First, let me make one thing perfectly clear. I was never advocating multi-generational discussion of the details of what goes on in anyone’s bedroom or backseat or wherever – but rather just the open acceptance that sex can and should be a healthy source of pleasure, enjoyment, and satisfaction, whether it involves one person or two consenting people who are responsible. If it is indeed that, I question why a casual reference would be off-limits in a discussion between parents and their child. It will be interesting to see if Avocado’s statement is true for our family.

Notice that I said “two consenting people” not “two married people” (sorry Richard). Long ago I realized how unrealistic that was for me and for many others who waited a while to get married or never married at all. I do remember quite well that my mother refused to let my good friends who had been living together for two years sleep together in our house just because they weren’t married. I wonder what she would have said had I brought home a lesbian couple. I never asked for myself, preferring discretion instead.

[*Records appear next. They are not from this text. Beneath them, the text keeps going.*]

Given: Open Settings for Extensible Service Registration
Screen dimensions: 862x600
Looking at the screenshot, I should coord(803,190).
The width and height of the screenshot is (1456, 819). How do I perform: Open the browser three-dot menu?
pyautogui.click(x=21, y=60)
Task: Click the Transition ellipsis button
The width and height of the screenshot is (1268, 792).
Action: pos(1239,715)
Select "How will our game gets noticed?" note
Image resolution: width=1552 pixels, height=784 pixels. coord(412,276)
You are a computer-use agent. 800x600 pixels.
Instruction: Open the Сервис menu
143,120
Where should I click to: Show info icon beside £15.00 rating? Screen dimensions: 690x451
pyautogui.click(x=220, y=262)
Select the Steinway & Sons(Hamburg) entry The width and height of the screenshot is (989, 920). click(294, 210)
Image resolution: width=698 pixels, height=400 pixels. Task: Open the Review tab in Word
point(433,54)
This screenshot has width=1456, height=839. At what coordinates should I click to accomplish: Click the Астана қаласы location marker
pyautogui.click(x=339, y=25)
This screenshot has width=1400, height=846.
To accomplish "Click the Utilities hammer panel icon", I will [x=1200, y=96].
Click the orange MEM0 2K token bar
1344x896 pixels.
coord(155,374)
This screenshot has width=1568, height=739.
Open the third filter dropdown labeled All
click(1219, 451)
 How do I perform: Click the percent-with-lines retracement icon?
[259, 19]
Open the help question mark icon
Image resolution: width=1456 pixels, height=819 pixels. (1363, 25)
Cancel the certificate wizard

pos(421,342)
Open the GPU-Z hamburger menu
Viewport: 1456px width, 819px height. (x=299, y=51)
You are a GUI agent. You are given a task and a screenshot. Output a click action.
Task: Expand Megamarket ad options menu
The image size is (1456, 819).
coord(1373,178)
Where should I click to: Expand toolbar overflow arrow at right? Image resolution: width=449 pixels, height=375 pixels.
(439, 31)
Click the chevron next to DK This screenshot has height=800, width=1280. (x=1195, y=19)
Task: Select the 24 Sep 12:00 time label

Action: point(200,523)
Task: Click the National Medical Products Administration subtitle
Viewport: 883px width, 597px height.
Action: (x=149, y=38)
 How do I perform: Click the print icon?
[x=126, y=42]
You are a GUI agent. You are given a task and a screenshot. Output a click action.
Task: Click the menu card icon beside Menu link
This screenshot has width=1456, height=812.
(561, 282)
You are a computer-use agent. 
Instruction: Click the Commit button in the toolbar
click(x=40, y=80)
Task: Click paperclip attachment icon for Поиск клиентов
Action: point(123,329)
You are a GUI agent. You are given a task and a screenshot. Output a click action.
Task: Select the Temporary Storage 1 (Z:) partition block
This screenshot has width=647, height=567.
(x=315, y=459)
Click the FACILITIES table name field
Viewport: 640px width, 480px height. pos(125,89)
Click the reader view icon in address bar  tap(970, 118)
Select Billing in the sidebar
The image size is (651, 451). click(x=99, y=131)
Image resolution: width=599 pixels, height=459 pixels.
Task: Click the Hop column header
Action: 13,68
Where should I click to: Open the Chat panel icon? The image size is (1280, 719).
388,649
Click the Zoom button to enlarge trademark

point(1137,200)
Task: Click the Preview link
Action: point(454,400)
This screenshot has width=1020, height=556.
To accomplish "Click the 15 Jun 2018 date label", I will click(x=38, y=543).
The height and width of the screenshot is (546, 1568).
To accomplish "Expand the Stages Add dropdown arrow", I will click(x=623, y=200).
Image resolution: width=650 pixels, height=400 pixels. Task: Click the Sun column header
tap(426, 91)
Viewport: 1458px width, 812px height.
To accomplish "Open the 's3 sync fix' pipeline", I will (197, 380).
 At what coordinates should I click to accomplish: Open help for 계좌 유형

Second, I’m not one of those people who has to be an expert at most things, including sex. I have never explored the hardback copy of “The Joy of Sex” or any other books on sex that sit on our bookshelf, preferring instead to let my body and that of my partner be my only instruction. For the same reason, I have never enjoyed watching porn (either live in Thailand) or on film. It just seems to destroy the beauty of this act that we have been given as a gift.

I’m starting to get the cultural education that will keep me from going down this path again with friends or family. But a part of me is wondering what it would be like to live in one of those cultures where sex is not so taboo.